Potentially investing thousands of hard-earned dollars in a stock can be a very difficult decision for the average American. It’s always difficult to trust company management because part of their job is to put a positive spin on the company’s business. Prior to every bankruptcy filing in the past 20 years, investors can go back and find statements by company management about how well the business is doing and how they are optimistic about a turnaround.
Everyone’s heard the old adage that actions speak louder than words, and that rule is certainly true on Wall Street. That’s why the market often pays particularly close attention to insider trading, and large insider buys and sells can be major catalysts for a stock.
Clearing The Air
While many Americans associate the term “insider trading” with illegal activity, company insiders are free to buy and sell shares of their own company's stock, provided they follow disclosure laws. Illicit insider trading only occurs if a company insider trades after gaining meaningful non-public information about the company or if an insider buys or sells shares of stock without disclosing the trades via Securities and Exchange Commission filings.

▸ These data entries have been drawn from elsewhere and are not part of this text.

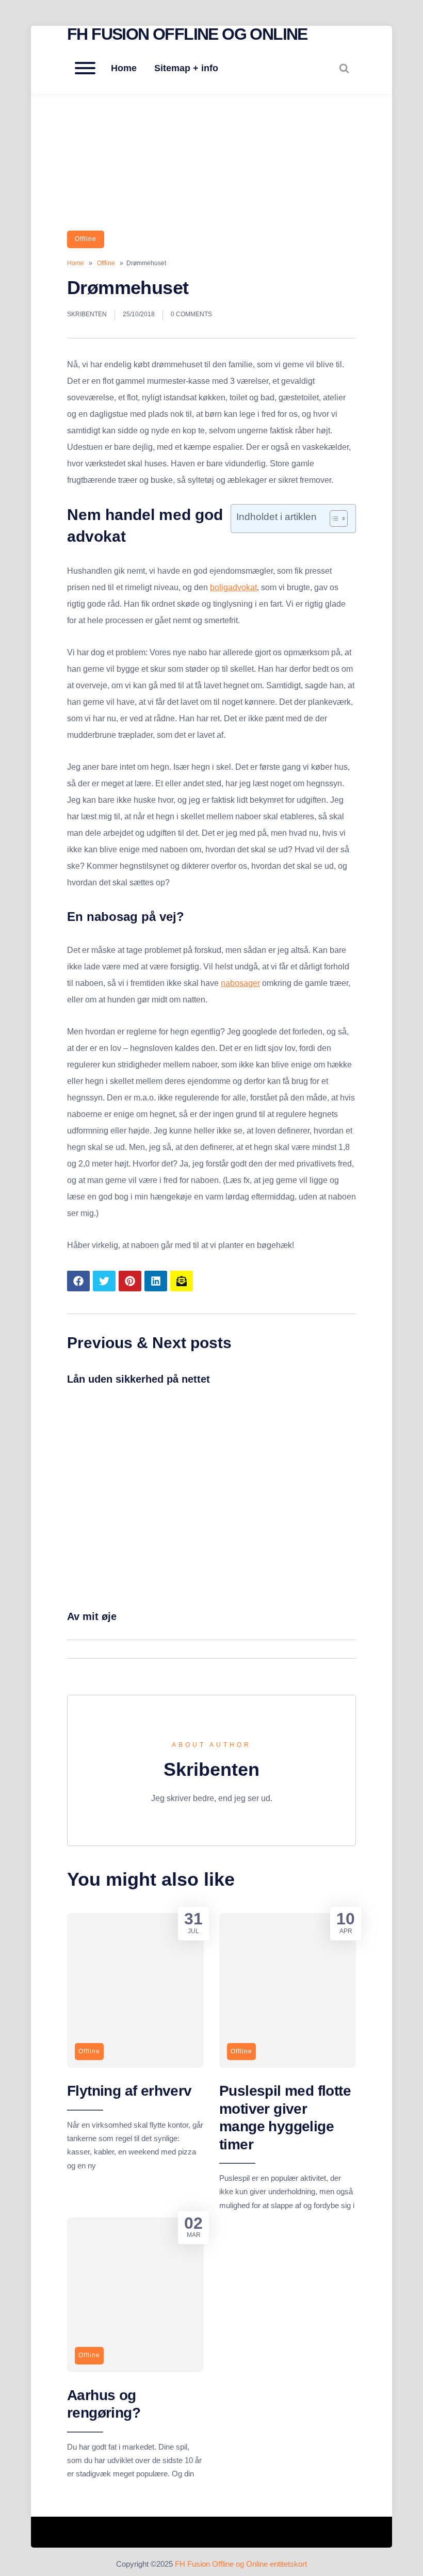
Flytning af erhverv (129, 2091)
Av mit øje (92, 1616)
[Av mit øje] (211, 1597)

Company insiders whose compensation includes shares of stock can’t be faulted for selling those shares and raising cash periodically. However, traders watch closely for changes in patterns or unusual insider trading activity.

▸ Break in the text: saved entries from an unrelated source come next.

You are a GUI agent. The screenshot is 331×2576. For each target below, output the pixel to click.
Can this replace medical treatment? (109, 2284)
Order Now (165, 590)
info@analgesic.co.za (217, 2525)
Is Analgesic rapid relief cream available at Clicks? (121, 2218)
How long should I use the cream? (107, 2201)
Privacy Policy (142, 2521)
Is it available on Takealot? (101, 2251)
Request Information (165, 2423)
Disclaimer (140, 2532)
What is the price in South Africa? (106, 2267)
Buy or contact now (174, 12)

Large insider buys are reassuring to investors that the people inside the company with the most knowledge and experience have a positive outlook for the business. Large insider sells may be a sign that management’s confidence in the company is waning.
For example, back in February, GNC Holdings Inc (NYSE: GNC) shares spiked more than 10 percent in a single day after the company disclosed two large insider buys by CEO Robert Moran and chairman of the board Michael Hines.
Traders can monitor insider trading activity via a number of free websites, such as InsiderCow.com.